Das räumt auch Student Thomas Honesz ein. Ein Problem sieht er darin allerdings nicht. "Nur weil ich mal bei Facebook vorbeischaue, heißt das nicht, dass ich nicht mehr zuhöre. Das geht auch gleichzeitig. Und wenn der Vortrag des Professors langweilig ist, surfe ich schon mal im Internet. Aber diese Ablenkung hat nichts mit dem Laptop zu tun. Hätte ich keinen dabei, würde ich halt auf meinem Block herumkritzeln und trotzdem an etwas anderes denken."

Diesen Einwand lässt auch Professor Kohle gelten: "Früher haben Studenten dann einfach geschlafen oder gestrickt - da ist mir der Laptop doch lieber."

Unerkanntes Potential

Gabrielle di Assumpcao, die derzeit an der LMU München promoviert, kämpft mit ihrem Laptop in Seminaren noch immer gegen das Misstrauen der Dozenten an. "Zu Beginn schauen sie mich skeptisch an - wohl mit der Angst, ich würde chatten oder zocken. Das gibt sich, wenn sie sehen, dass ich damit wirklich arbeiten will, auch weil ich immer wieder in meine Aufzeichnungen schaue, um Nachfragen zu machen", sagt sie.

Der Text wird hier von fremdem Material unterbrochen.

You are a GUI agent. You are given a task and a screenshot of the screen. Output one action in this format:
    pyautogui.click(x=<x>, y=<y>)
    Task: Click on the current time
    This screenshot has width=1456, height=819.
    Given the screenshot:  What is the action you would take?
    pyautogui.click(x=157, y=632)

Die meisten Dozenten in Deutschland hätten das Potential von Laptops innerhalb der Lehrveranstaltungen noch nicht erkannt, findet Schmidt-Hertha. "Wenn Professoren die Folien zu ihren Veranstaltungen schon im Vorfeld ins Netz stellen, können Studenten sich diese herunterladen und schon in der Vorlesung mit ihren eigenen Aufzeichnungen ergänzen - das nützt dann auch anderen Studenten, die vielleicht ebenfalls auf das Dokument zugreifen können", sagt er.

Drastische Warnung

In den USA war diese Vision bis vor kurzem ebenfalls noch lebendig - und wird vielfach noch immer verfolgt. Für einige Professoren ist das Thema Laptop jedoch endgültig abgehakt. Drastisch machte das ein Dozent der University of Oklahoma deutlich. Zur Warnung an alle Studenten, die mit dem Gedanken spielten, ihr Notebook mit in die Vorlesung zu bringen, überschüttete er vor den Augen seiner Zuhörer - und inzwischen auch auf Youtube - einen Laptop mit flüssigem Stickstoff und zerschmetterte ihn dann auf dem Boden. Die Aufmerksamkeit der Studenten jedenfalls war ihm gewiss.